Excellence, sustainability, agility. Business- world terms like these are used increasingly often in higher ed circles, including the boardroom, as—in areas from curriculum to technology to finance— we in higher ed governance are working toward multiple goals simultaneously, goals that are often in tension.
This balancing act is familiar to many people in the private sector, and our adoption of their vocabulary reflects our emerging awareness of this evolution. But naming a challenge is not the same as solving it. Those of us who govern colleges and universities must not just pay lip service to these competing aims, but embrace them and incorporate them into our governance culture.
To make the task even more challenging, we have to do all of this without compromising on our fiduciary responsibilities, which include an expectation of deliberation and respect for varied points of view, or on our appreciation for shared governance.
Across the country, many boards are facing the same dilemma. We want to see excellence and improvement on campus, but we have a harder time embracing it in our own practices. Boards can easily fall into a mode of “we’ve always done things that way.” There may be valid reasons for continuing traditional practices, but such assumptions should be tested and evidence assessed.
Our experience shows that it is possible to successfully engage in a process of board selfevaluationand improvement while reaffirming some long-standing practices.

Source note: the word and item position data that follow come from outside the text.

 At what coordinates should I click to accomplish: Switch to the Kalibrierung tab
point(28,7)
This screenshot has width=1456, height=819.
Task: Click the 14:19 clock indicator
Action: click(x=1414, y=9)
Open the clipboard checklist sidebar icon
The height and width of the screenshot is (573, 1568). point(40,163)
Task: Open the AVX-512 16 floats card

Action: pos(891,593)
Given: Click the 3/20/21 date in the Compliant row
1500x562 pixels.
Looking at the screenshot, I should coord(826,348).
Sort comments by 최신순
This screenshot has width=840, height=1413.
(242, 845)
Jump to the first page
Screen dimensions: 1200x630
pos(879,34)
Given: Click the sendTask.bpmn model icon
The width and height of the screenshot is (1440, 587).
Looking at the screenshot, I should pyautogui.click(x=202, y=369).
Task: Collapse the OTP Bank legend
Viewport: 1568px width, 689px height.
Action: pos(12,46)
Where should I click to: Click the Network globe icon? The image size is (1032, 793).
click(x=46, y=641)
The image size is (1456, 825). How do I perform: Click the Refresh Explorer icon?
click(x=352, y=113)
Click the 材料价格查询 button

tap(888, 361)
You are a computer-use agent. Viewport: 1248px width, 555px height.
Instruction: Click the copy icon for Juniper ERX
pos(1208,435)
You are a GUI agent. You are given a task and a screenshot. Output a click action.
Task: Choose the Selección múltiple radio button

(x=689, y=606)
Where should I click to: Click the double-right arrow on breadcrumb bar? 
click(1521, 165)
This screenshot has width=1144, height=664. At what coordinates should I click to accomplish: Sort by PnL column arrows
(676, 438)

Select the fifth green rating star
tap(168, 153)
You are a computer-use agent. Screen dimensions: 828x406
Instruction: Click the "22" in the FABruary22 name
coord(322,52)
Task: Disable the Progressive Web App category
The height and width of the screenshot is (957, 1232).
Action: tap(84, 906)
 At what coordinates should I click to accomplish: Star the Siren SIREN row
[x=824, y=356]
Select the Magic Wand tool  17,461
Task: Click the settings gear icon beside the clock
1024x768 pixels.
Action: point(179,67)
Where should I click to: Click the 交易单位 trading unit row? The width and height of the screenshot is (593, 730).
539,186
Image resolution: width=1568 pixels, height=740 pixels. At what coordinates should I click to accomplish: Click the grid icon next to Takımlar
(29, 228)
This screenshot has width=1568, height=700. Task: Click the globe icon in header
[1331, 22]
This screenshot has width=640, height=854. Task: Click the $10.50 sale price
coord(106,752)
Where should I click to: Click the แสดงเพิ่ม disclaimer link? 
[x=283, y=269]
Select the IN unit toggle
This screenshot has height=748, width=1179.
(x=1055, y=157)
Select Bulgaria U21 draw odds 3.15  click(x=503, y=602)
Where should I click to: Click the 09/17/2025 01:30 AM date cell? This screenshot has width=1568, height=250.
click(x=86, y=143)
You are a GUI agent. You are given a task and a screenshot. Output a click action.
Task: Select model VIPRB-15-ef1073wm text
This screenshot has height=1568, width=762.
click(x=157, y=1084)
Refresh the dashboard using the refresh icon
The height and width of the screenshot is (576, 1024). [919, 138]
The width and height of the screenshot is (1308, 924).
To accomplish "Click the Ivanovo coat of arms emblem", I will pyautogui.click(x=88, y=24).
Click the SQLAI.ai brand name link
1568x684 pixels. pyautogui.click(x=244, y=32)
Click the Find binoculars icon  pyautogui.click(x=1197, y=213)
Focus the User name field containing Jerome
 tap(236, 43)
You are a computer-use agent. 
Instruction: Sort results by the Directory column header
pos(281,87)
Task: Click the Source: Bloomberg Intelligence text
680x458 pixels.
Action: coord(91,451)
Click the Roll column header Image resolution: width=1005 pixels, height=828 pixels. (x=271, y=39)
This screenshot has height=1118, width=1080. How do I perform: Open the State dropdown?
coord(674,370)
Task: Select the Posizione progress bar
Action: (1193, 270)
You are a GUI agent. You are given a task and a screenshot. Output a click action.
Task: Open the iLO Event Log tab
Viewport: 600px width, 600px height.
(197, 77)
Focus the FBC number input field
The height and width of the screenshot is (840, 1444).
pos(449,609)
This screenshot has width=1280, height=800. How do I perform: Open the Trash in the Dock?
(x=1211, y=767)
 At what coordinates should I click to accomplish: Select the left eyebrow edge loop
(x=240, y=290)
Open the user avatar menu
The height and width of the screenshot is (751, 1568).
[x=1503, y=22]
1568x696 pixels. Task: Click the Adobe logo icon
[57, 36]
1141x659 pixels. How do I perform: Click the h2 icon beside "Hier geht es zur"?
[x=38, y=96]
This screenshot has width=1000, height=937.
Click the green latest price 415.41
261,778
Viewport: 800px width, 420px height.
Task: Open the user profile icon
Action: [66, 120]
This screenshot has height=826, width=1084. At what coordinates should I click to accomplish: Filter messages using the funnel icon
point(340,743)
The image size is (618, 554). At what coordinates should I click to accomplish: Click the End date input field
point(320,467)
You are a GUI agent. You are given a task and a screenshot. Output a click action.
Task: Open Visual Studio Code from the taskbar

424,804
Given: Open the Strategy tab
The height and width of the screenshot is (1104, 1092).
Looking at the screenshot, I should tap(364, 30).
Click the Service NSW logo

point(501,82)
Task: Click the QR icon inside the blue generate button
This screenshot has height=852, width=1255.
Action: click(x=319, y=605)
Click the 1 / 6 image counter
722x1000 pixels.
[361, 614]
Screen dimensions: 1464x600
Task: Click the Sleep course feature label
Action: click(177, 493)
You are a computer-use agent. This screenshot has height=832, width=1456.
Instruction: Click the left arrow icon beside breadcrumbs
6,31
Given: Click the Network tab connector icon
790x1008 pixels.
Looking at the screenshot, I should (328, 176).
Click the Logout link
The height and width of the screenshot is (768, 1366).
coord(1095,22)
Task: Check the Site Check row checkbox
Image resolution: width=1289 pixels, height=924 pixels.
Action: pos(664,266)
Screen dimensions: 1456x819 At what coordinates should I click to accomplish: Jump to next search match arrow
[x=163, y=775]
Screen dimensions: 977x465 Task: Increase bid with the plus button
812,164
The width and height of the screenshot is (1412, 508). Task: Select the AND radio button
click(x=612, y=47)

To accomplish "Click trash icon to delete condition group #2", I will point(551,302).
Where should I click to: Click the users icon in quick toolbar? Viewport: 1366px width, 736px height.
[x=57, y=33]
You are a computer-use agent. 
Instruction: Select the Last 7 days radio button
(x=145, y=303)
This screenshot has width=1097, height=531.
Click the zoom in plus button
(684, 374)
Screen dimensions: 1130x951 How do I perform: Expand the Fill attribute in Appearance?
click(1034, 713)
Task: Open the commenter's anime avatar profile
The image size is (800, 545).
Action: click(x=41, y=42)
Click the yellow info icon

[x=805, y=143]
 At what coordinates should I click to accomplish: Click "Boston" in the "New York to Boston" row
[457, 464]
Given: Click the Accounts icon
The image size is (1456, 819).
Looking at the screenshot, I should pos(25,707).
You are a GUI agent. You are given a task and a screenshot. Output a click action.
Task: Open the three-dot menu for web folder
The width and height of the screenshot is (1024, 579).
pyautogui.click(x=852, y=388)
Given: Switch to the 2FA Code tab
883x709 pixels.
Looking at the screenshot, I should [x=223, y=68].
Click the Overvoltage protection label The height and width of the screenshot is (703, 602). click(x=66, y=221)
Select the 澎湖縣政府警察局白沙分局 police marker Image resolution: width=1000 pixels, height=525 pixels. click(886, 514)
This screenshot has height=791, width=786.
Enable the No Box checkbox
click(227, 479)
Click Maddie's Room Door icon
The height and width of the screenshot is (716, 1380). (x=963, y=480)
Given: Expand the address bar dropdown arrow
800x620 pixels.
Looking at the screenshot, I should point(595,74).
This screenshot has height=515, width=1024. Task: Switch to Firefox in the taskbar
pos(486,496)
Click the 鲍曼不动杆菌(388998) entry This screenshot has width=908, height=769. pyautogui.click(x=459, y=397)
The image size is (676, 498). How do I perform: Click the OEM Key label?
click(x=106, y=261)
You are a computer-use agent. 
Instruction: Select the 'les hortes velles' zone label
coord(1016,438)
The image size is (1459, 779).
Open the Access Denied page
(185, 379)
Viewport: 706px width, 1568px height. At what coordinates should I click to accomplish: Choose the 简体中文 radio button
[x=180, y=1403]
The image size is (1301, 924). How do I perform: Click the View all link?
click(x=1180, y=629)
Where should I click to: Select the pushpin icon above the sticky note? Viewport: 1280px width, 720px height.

Several steps are essential for successfully navigating this process.
First, set aside the time, effort, and resources to engage in a disciplined process of self-reflection and self-evaluation. As a board, you expect superlative performance on the part of your institution and its leaders; you should expect the same from yourselves. At Grinnell, we asked these questions: How can our governance work be of the highest value to the college? How can we preserve our duty to exercise independent judgment while also serving as supportive and effective thought partners to our president and the leadership team?
We examined board effectiveness, determining that we were addressing the most important issues to ensure the institution’s future viability and sustainability. We also looked at re-engineering trustee expectations and accountability, leadership development, committee structure, and meeting frequency and format.
Second, develop a program of continuing board education. At Grinnell, our president and leadership team present an ongoing series of in-depth board webinars on topics from higher ed finance to Title IX. Whether you borrow our model or come up with your own, the key is to foster a board culture that values learning and fluency in the issues. If managed well, such a program facilitates nimble decision making and a more open attitude toward innovation and change. And the learning experience itself encourages healthier working relationships and trust between campus leaders and board members.
As a third and final step, use what you learn from your self-assessment and continuing education program to guide development of a set of board and committee metrics. The work you will have done to educate members about the state of higher education, anticipate new trends and risks, and improve governance have all prepared you to be more agile. But agile toward what end? In order to foster innovation in service of your mission, you need to develop and validate a set of shared objectives and then measure your progress toward them.
None of this is easy, or quick. We are talking about shifting away from a long-standing culture that values lengthy deliberation toward one that privileges the ability to swiftly anticipate trends, identifies opportunities and risks, and promotes innovation, without sacrificing your duty of care. And that spirit of innovation must serve your mission and values—a challenge that distinguishes us from much of the commercial sector.
It takes effort, but if we truly believe in our mission, we must become every bit as innovative as the institutions we govern.